Succotash is a hearty Southern vegetable dish that traditionally contains corn and lima beans. We're switching up the beans for edamame, and tossing it up with bell peppers and Israeli couscous! Seared honey-garlic sausage pairs perfectly with this vegetable medley.
Produced in a facility that processes milk, sesame, eggs, fish, shellfish, crustaceans, mustard, tree nuts, peanuts, wheat, soybean and sulphites.
/ serving 4 people
/ serving 4 people
Honey Garlic Sausage, cased
Red Bell Pepper
Vegetable Broth Concentrate
Prep: Wash and dry all produce. Bring a medium pot of salted water to a boil. Core and cut the bell pepper into 1/2-inch cubes. Mince or grate the garlic. Cut the asparagus into 2-inch pieces.

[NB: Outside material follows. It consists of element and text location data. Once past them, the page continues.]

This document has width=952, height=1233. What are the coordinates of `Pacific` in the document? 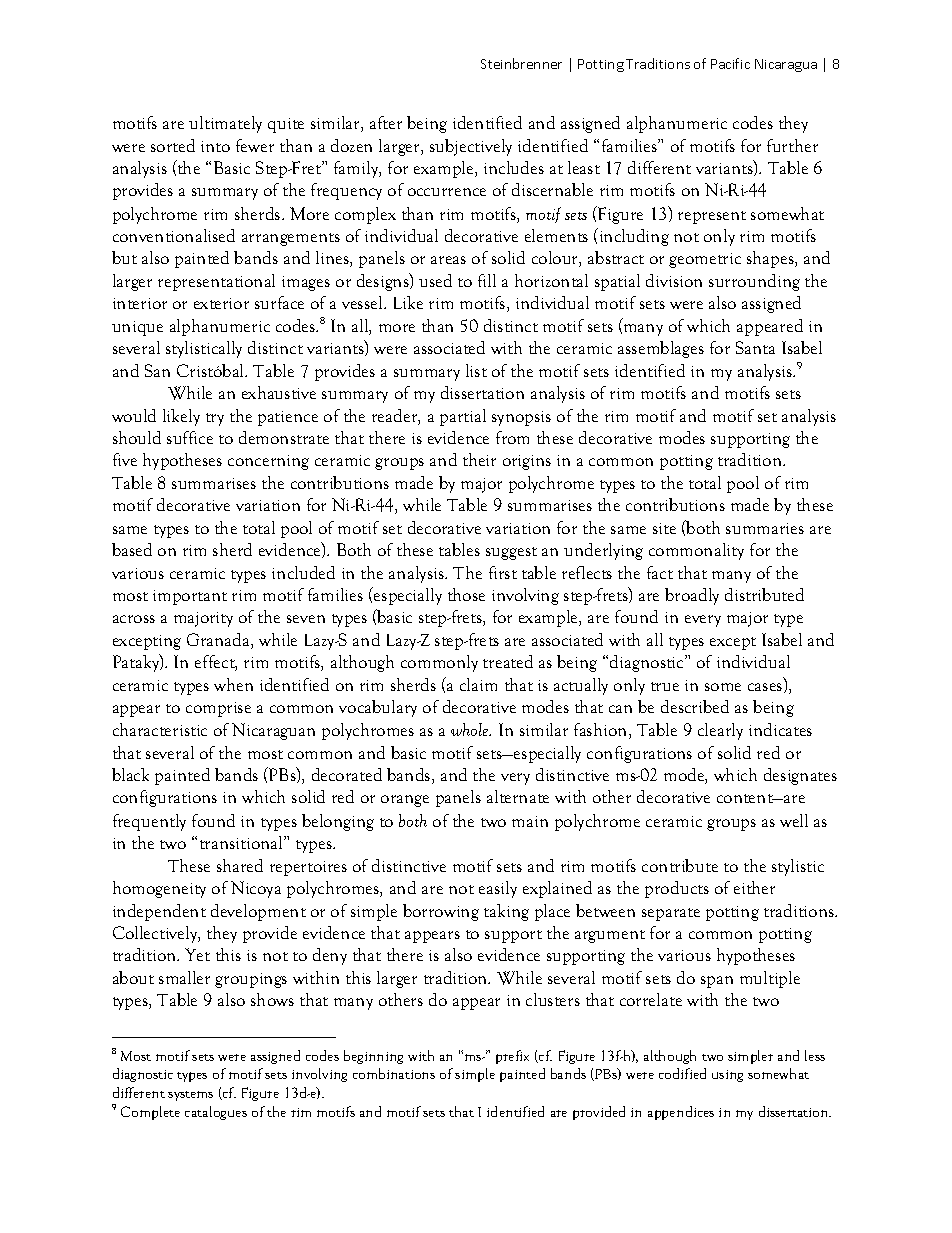 It's located at (730, 63).
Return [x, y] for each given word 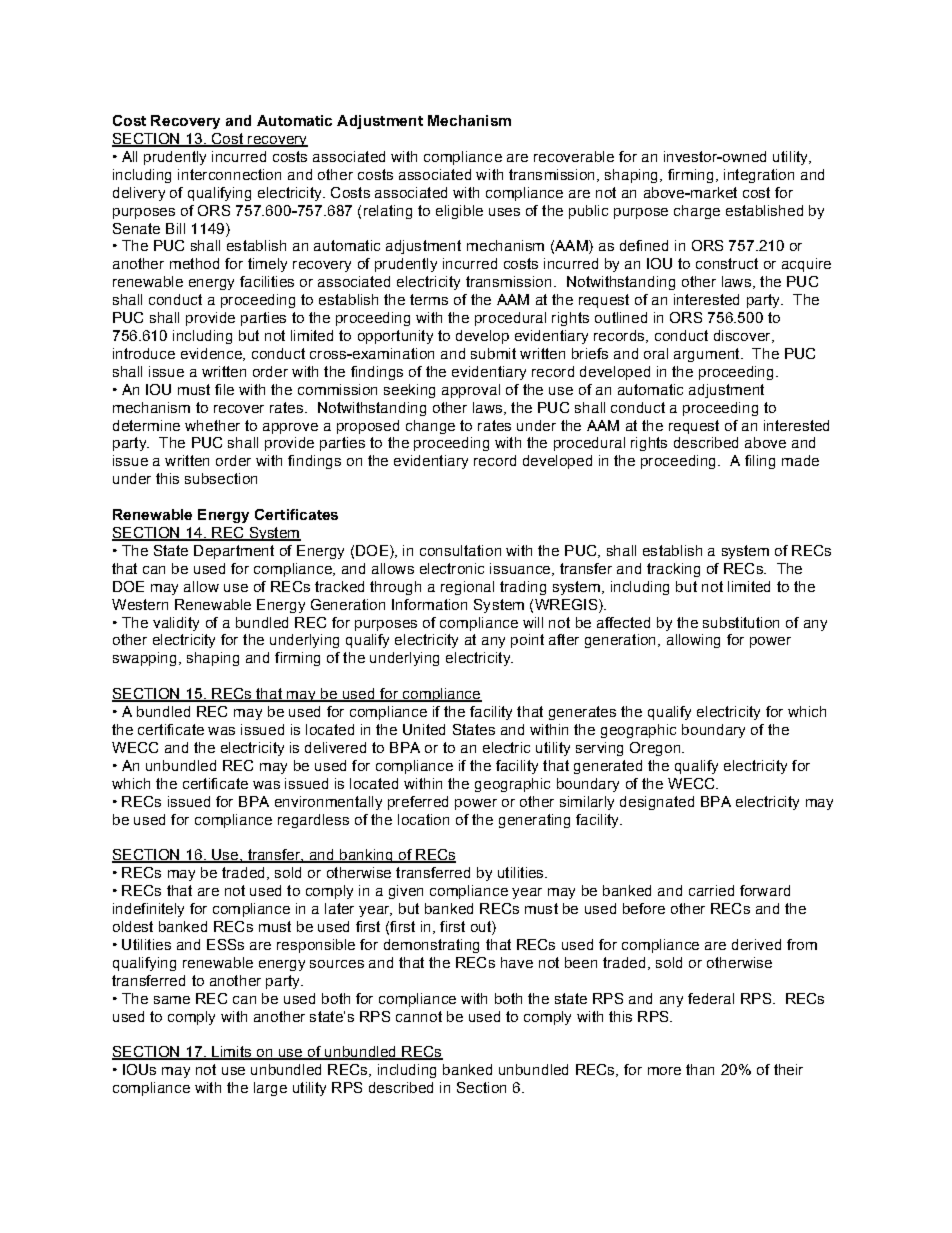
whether [212, 425]
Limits [231, 1053]
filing [760, 462]
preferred [418, 803]
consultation [460, 550]
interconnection [229, 174]
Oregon [656, 749]
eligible [459, 212]
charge [697, 212]
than [700, 1069]
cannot [419, 1016]
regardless [313, 821]
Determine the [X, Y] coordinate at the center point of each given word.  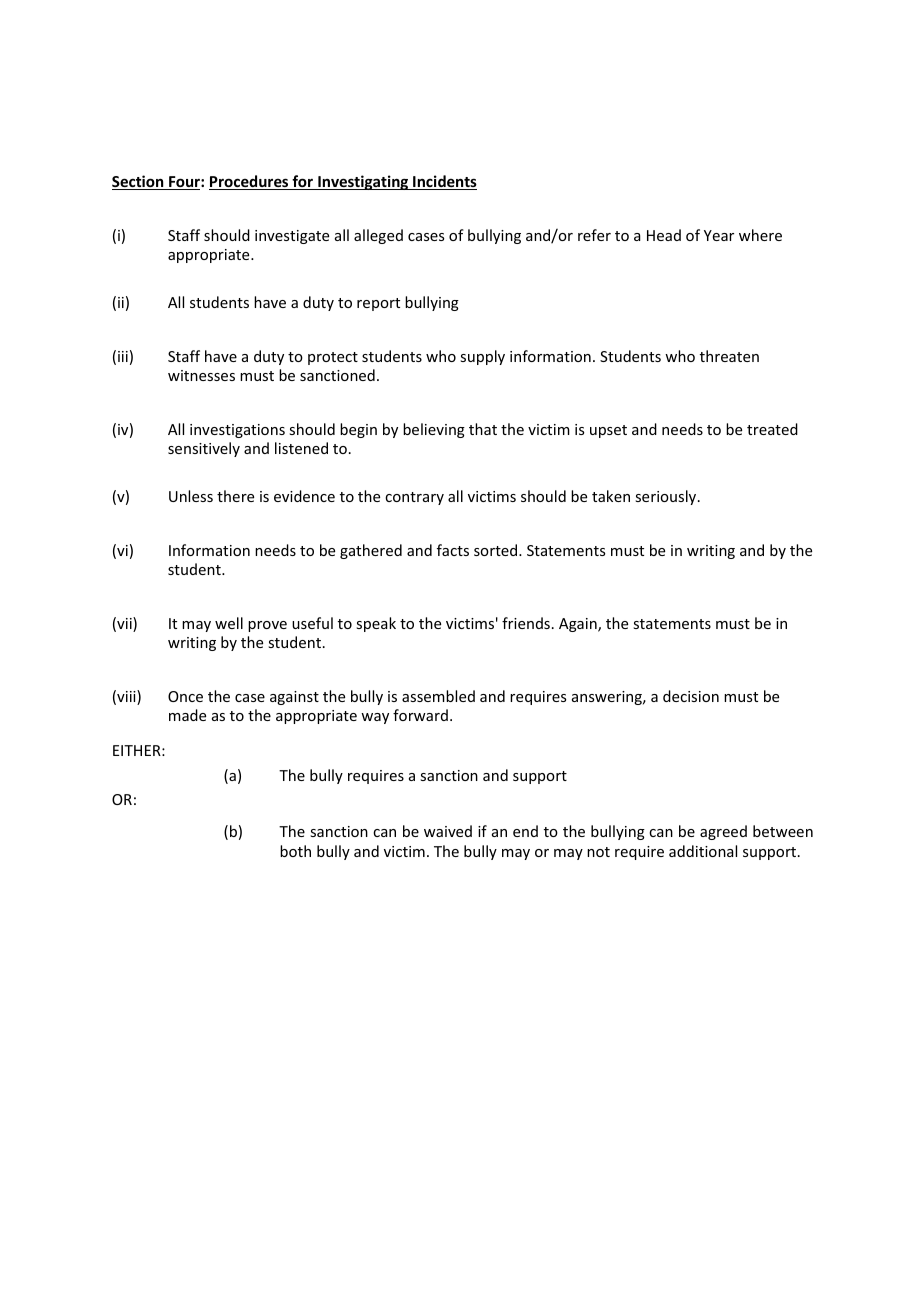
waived [448, 831]
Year [719, 235]
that [483, 429]
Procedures [250, 182]
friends [526, 623]
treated [772, 429]
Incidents [444, 182]
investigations [237, 431]
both [295, 851]
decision [691, 696]
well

Brown the corn and edamame: Meanwhile, heat a large non-stick pan over medium-high heat. Add the corn-edamame blend to the dry pan. Cook, stirring occasionally, until golden-brown, 6-7 min. Transfer to a plate.
Cook the sausages: Add a drizzle of oil to the same pan, then the sausages. Cook, turning the sausages occasionally until evenly browned all over, 1-2 min per side. Transfer to a plate. (Don't worry if the sausages are not cooked through at this step!)
Make the succotash: Reduce the heat to medium. Add the butter, then the onion and garlic. Cook, stirring often, until the onion is softened, 3-4 min. Stir in the asparagus, bell pepper, corn-edamame blend, vinegar, honey, broth concentrate and 1/2 cup water. Nestle the sausages in the veggie mixture. Cover with a lid, and cook until the asparagus is tender and the sausages are cooked through, 7-8 min. (TIP: Inserting a thermometer into cooked meat should display an internal temperature of 160°F.)
Cook the couscous: Meanwhile, add the couscous to the boiling water. Cook until the couscous is tender, 7-8 min. Drain and rinse under tap water (this will keep it from sticking). Stir the couscous into the succotash.
Finish and serve: Thinly slice the sausages at an angle and serve on a mound of succotash. Enjoy!